İşler dedim, gidişler dedim. Hepsi normal

Peki dedim ya sen, ben? Dedi ki normal

Peki biz, ikimiz? Valla gayet normal

Halimiz dedim. Ne dese beğenirsiniz? Normal

Ooo biri anlatsın hemen, nedir bu normal?
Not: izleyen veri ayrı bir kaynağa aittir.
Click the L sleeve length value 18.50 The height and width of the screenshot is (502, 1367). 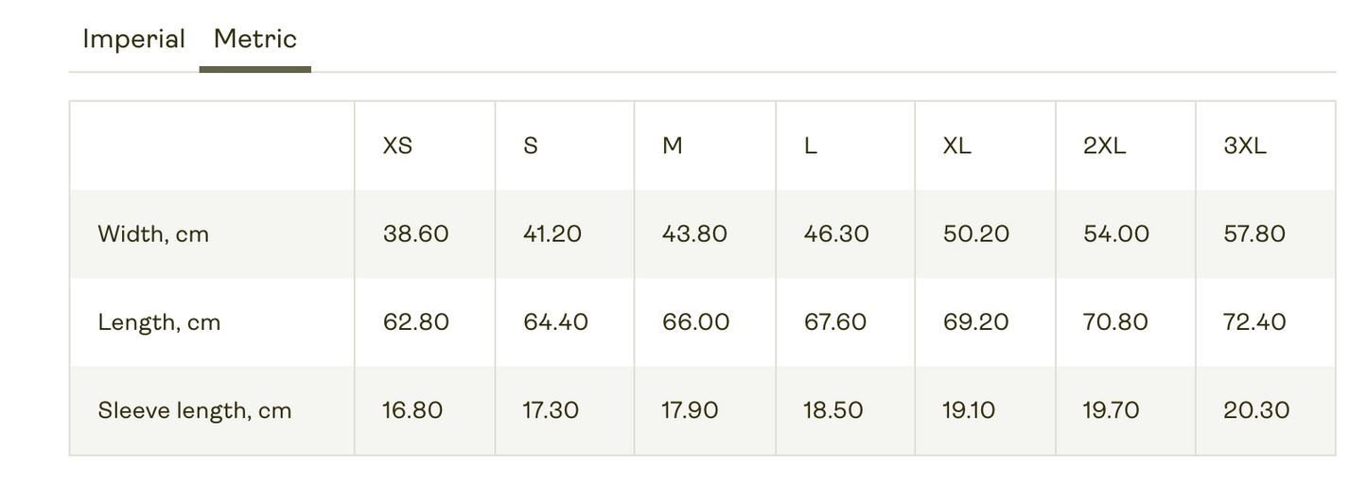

Ooo canım sıkıldı artık, yoksa ben miyim anormal?”

 Peki nedir bu “normal”?

Sözlük tanımı “alışılagelene, kurala uygun olan, şaşılacak bir yönü bulunmayan, olağan, doğal”dır. Fransızca “norm” sözcüğünden türemiştir. “Norm” ise “hemen her kültürde toplumsal düzeni sağlamak ve korumak adına oluşturulmuş yerleşik davranış kuralları”dır. Örneğin; İskoçya’da erkeklerin etek giymesi normalken, Türkiye’de yadırganır. Normlar toplumdan topluma farklılık gösterebildiği gibi, aynı toplum içinde de zamanla dönüşebilir.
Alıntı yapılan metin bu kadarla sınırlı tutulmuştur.